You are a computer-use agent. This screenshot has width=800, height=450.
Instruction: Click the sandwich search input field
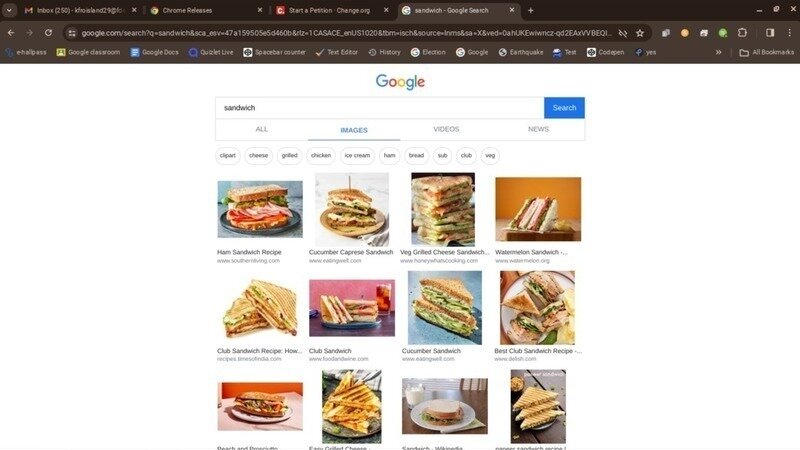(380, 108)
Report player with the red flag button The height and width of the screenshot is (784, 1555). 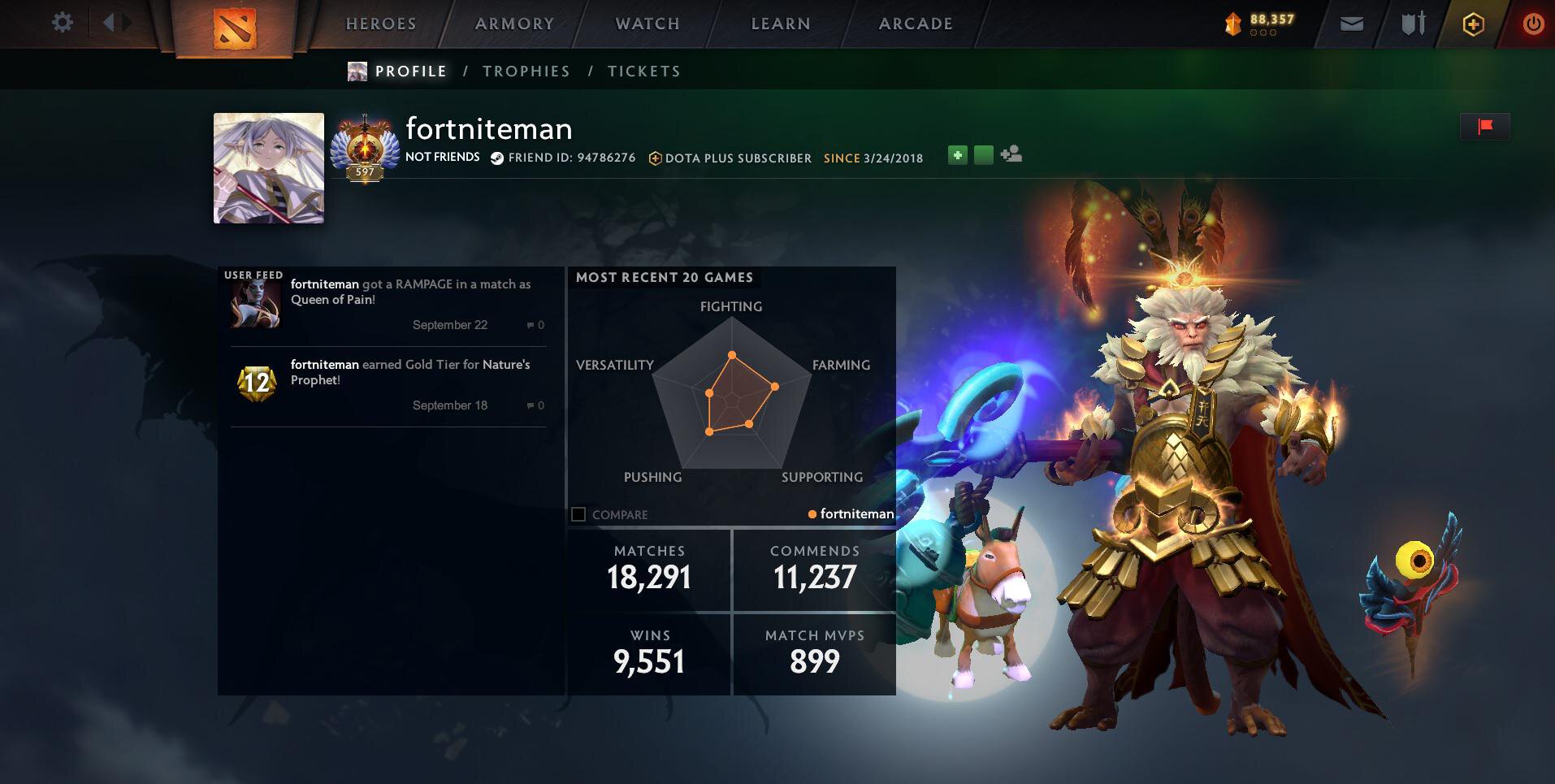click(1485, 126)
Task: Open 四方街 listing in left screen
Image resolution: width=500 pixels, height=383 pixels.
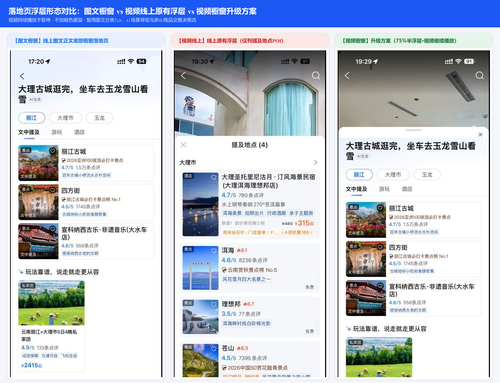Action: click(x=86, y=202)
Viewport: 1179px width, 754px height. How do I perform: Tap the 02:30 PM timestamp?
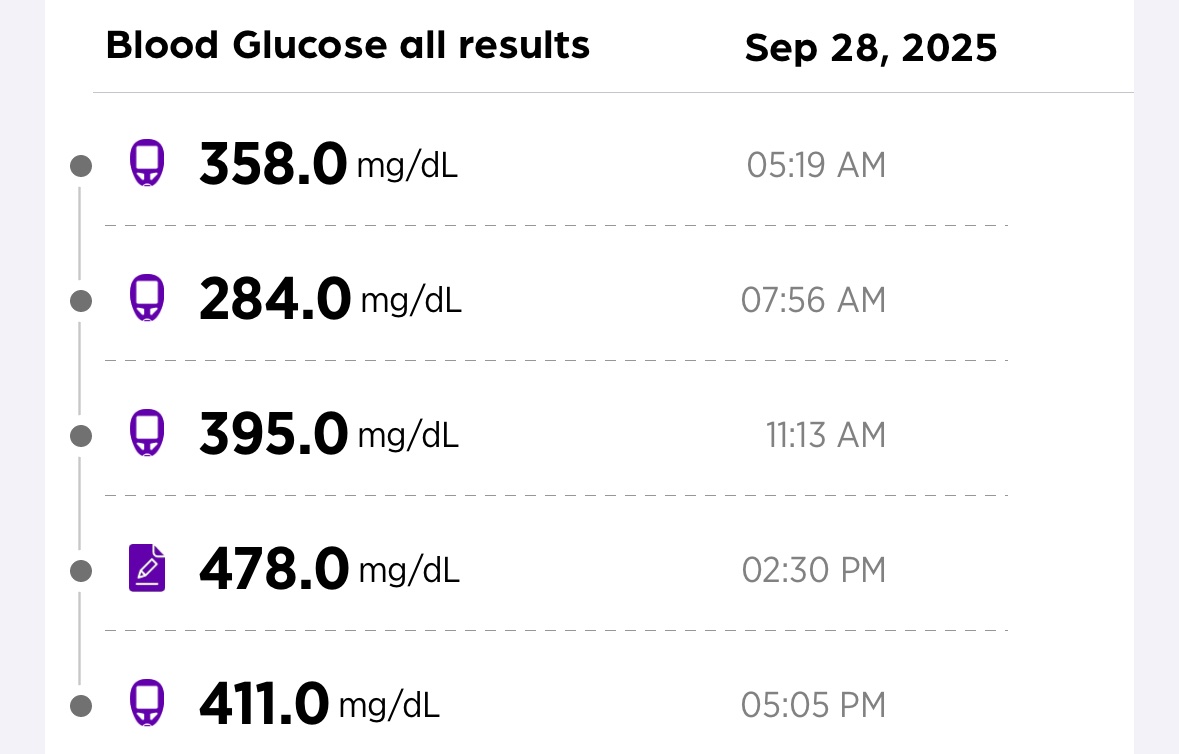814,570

....

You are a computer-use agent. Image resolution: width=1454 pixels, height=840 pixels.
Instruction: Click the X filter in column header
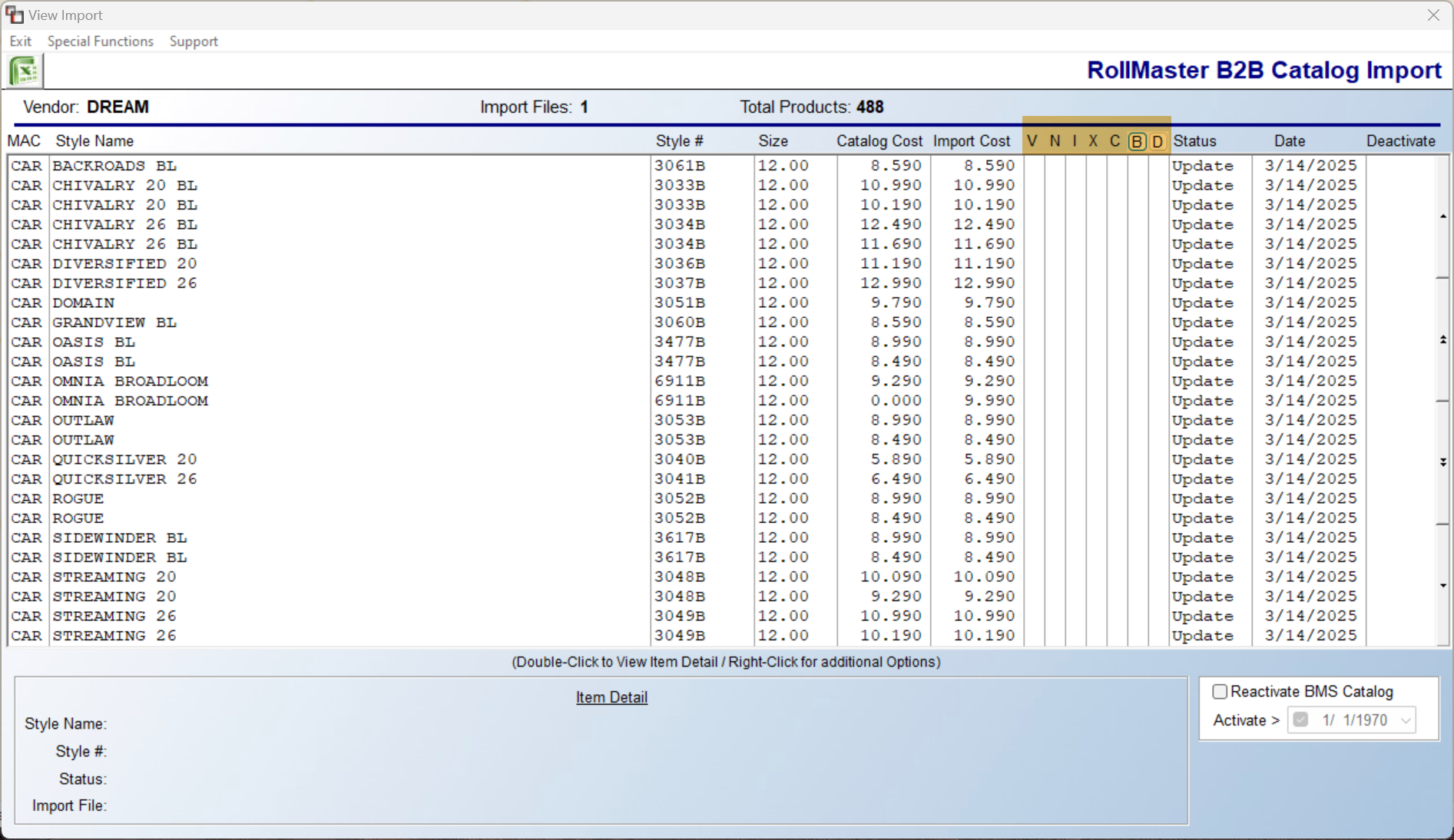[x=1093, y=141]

....

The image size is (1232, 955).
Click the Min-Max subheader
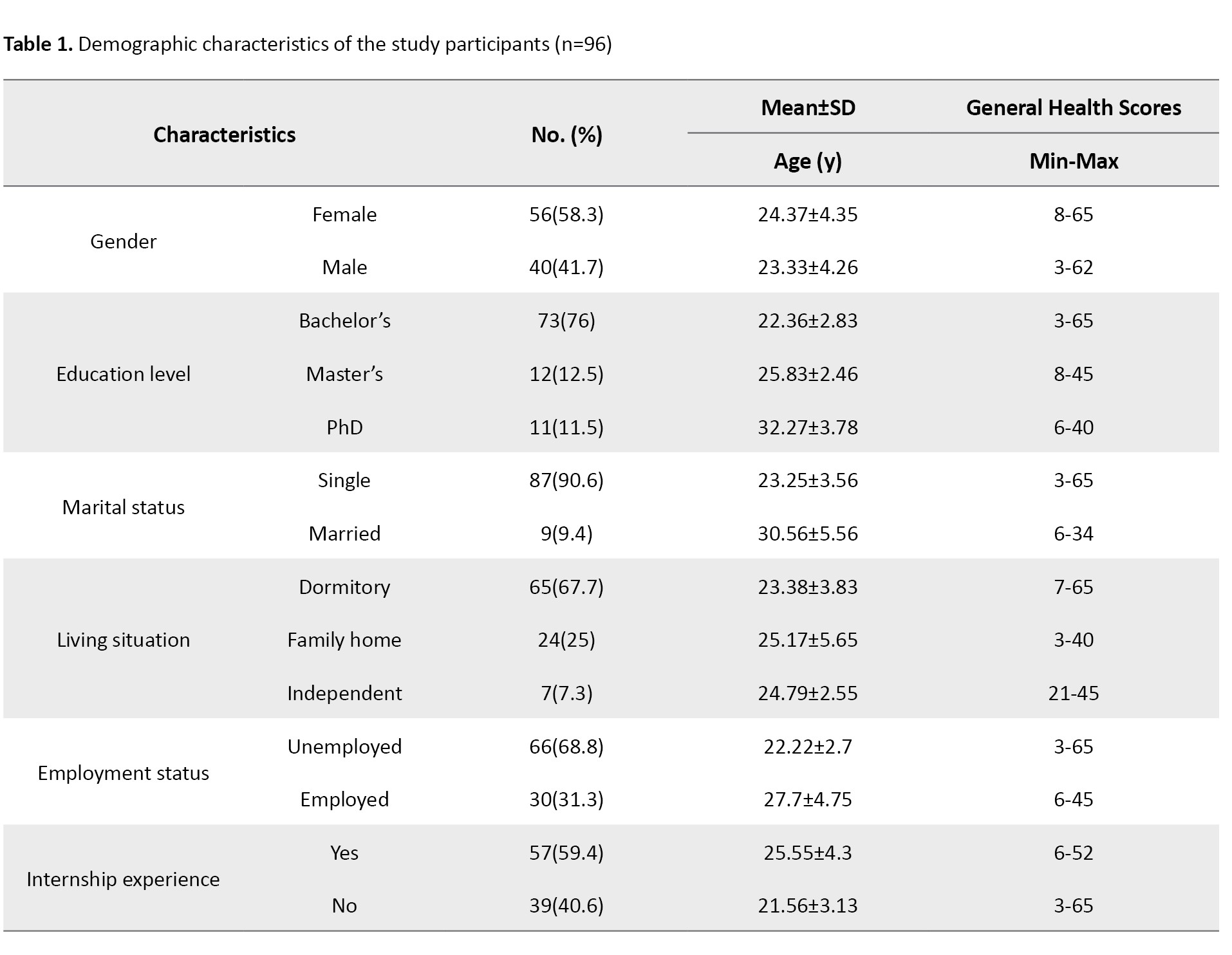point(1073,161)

....

■ Assignment:
Find the word "computer" in the listing above. Copy each line where it appears.

■ Solution to the problem:
You are a computer-use agent. This screenshot has width=800, height=450.
You are a computer-use agent. Image resolution: width=1454 pixels, height=840 pixels.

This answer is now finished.